Print each line exactly, beginning with the one where "Screen dimensions: 480x800" appears and ending at the last line below.

Excerpts from a dataset
▼
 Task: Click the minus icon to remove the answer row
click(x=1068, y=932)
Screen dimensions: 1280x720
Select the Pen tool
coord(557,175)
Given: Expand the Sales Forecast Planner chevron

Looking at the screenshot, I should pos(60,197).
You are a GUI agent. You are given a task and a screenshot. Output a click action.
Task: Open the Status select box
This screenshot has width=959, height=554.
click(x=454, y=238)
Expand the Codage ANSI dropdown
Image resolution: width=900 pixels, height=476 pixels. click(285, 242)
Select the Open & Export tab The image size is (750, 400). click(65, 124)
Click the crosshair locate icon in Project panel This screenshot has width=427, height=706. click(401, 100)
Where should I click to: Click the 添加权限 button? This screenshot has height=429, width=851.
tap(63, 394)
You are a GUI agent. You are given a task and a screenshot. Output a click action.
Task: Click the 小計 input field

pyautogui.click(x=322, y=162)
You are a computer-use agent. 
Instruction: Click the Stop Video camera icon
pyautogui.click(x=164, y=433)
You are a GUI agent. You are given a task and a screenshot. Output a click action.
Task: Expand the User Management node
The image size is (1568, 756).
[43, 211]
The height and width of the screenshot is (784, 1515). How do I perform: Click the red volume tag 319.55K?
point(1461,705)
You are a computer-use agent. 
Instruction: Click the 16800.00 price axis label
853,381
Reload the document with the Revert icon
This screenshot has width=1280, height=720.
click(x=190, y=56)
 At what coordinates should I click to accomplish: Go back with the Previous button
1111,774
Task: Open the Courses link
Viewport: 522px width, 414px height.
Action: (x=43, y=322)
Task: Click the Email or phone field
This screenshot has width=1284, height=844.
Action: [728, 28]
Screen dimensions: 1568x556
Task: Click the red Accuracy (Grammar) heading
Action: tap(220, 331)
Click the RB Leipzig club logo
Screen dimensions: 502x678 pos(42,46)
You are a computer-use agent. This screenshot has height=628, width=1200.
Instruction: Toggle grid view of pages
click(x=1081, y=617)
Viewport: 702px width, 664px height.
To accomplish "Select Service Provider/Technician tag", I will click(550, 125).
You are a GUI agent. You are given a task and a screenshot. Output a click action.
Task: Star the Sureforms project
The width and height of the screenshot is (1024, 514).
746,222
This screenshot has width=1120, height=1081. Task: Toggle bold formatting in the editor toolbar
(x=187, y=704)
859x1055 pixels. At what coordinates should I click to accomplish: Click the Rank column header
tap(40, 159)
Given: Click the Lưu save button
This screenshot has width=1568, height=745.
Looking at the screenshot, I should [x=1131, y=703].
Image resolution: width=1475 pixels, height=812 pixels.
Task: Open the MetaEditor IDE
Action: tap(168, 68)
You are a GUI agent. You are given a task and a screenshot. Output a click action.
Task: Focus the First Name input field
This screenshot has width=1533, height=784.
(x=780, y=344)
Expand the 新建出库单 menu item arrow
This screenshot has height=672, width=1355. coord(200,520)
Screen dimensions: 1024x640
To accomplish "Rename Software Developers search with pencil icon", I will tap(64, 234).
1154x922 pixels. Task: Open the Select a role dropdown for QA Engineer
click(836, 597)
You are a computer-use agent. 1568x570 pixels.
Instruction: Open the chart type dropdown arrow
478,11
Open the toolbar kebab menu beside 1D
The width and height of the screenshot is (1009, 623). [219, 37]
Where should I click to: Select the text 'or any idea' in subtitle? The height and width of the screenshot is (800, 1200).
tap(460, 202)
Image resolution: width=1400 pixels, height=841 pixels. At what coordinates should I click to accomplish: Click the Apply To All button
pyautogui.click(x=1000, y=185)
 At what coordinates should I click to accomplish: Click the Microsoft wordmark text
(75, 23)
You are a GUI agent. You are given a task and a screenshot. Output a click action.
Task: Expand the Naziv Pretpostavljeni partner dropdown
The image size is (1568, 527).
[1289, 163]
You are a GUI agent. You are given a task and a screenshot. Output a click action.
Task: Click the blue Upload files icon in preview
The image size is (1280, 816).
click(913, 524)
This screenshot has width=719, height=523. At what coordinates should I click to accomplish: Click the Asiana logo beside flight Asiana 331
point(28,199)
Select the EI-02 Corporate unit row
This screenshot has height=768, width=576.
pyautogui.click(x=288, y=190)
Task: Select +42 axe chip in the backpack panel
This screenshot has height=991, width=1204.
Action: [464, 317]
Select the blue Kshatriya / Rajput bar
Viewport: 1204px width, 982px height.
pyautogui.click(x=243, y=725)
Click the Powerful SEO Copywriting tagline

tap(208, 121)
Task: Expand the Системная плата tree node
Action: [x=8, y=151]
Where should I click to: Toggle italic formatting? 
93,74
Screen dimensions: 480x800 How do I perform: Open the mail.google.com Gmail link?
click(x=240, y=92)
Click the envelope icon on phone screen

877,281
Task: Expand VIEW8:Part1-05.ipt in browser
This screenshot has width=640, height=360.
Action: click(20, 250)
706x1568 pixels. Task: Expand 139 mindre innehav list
▲
## Task result
Screen dimensions: 480x800 How do I perform: Open the mail.google.com Gmail link?
click(x=240, y=92)
Click the envelope icon on phone screen

877,281
Task: Expand VIEW8:Part1-05.ipt in browser
This screenshot has width=640, height=360.
Action: click(20, 250)
706x1568 pixels. Task: Expand 139 mindre innehav list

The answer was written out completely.